**What needs to be done:** Give back, exactly and with nothing else, the lines running from the one that contains "Task: Open the Trade tab" to the end of the entries below; do not include pictures.

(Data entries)
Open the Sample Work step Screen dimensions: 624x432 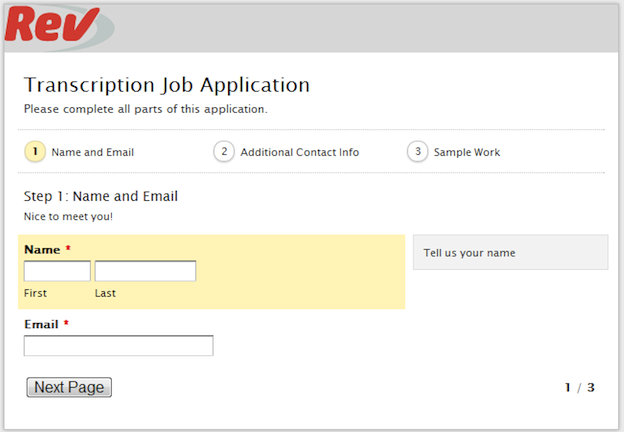point(467,152)

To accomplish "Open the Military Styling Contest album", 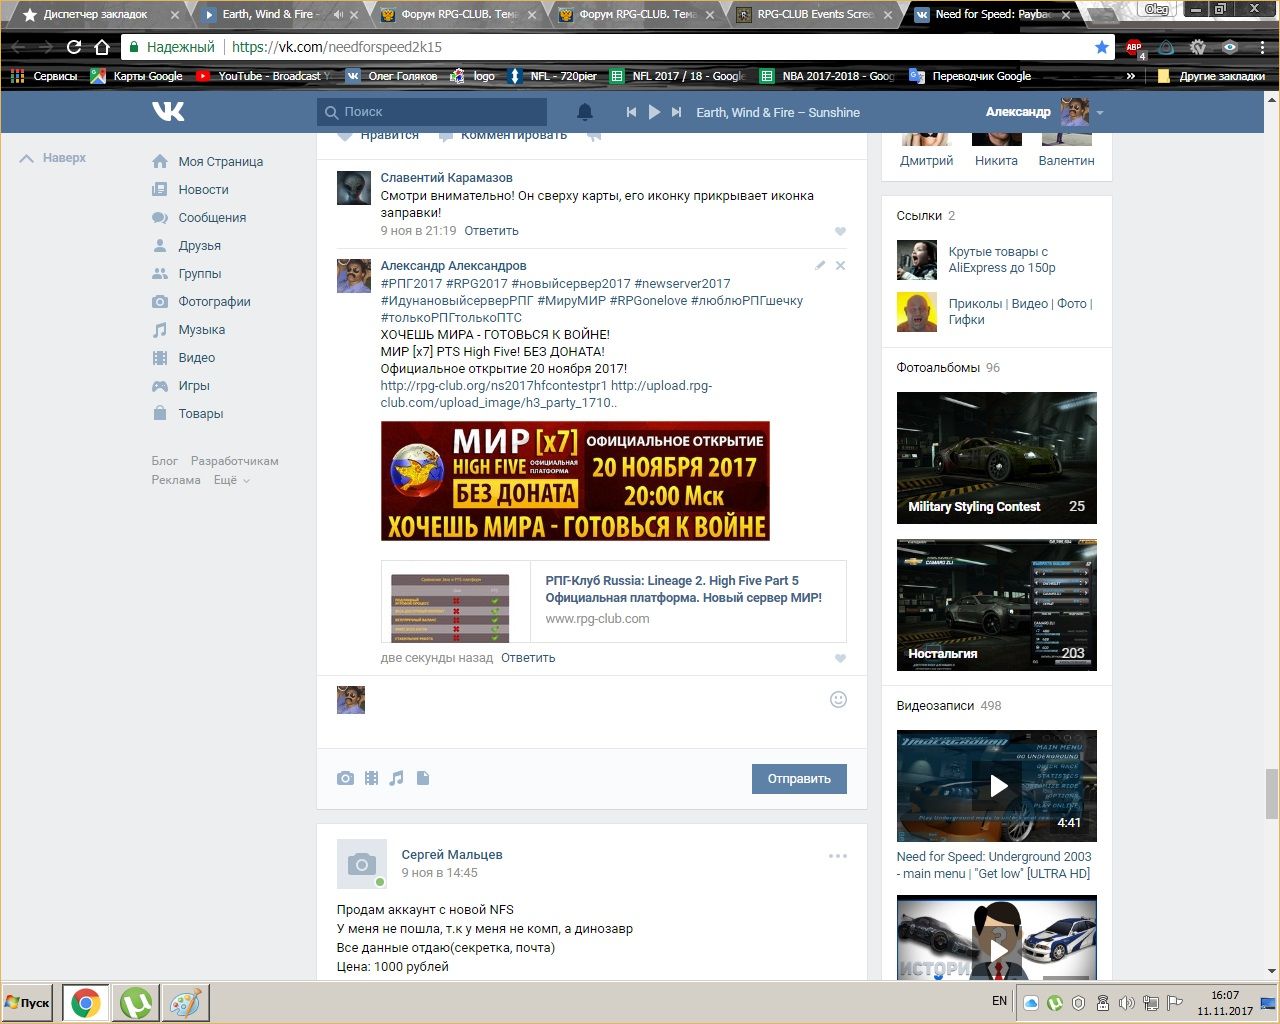I will pos(996,458).
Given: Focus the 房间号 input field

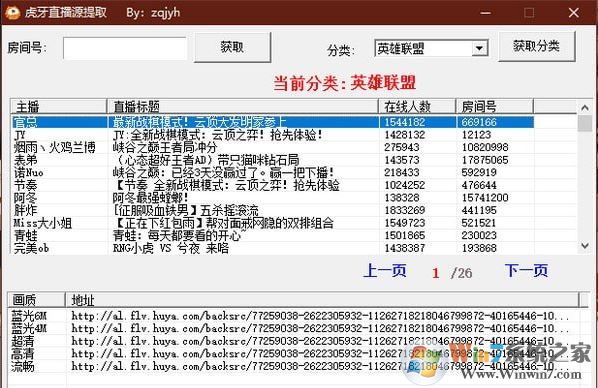Looking at the screenshot, I should (125, 48).
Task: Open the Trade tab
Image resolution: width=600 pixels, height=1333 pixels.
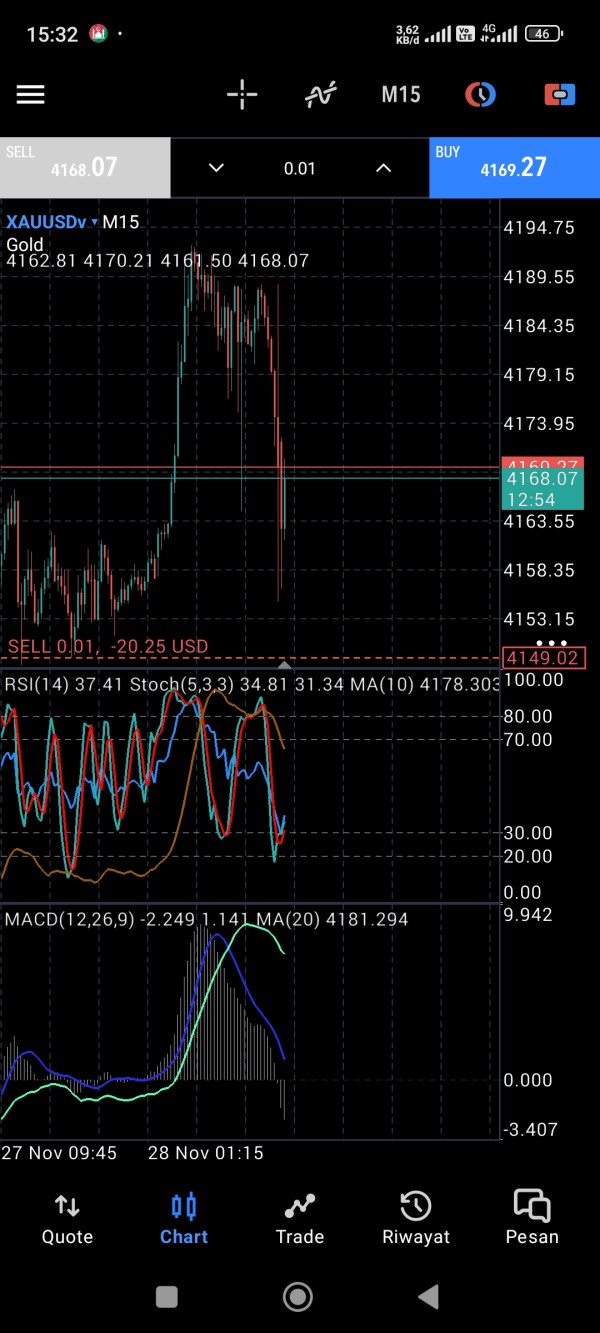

**Exercise solution:**
Task: Open the Trade tab
Image resolution: width=600 pixels, height=1333 pixels.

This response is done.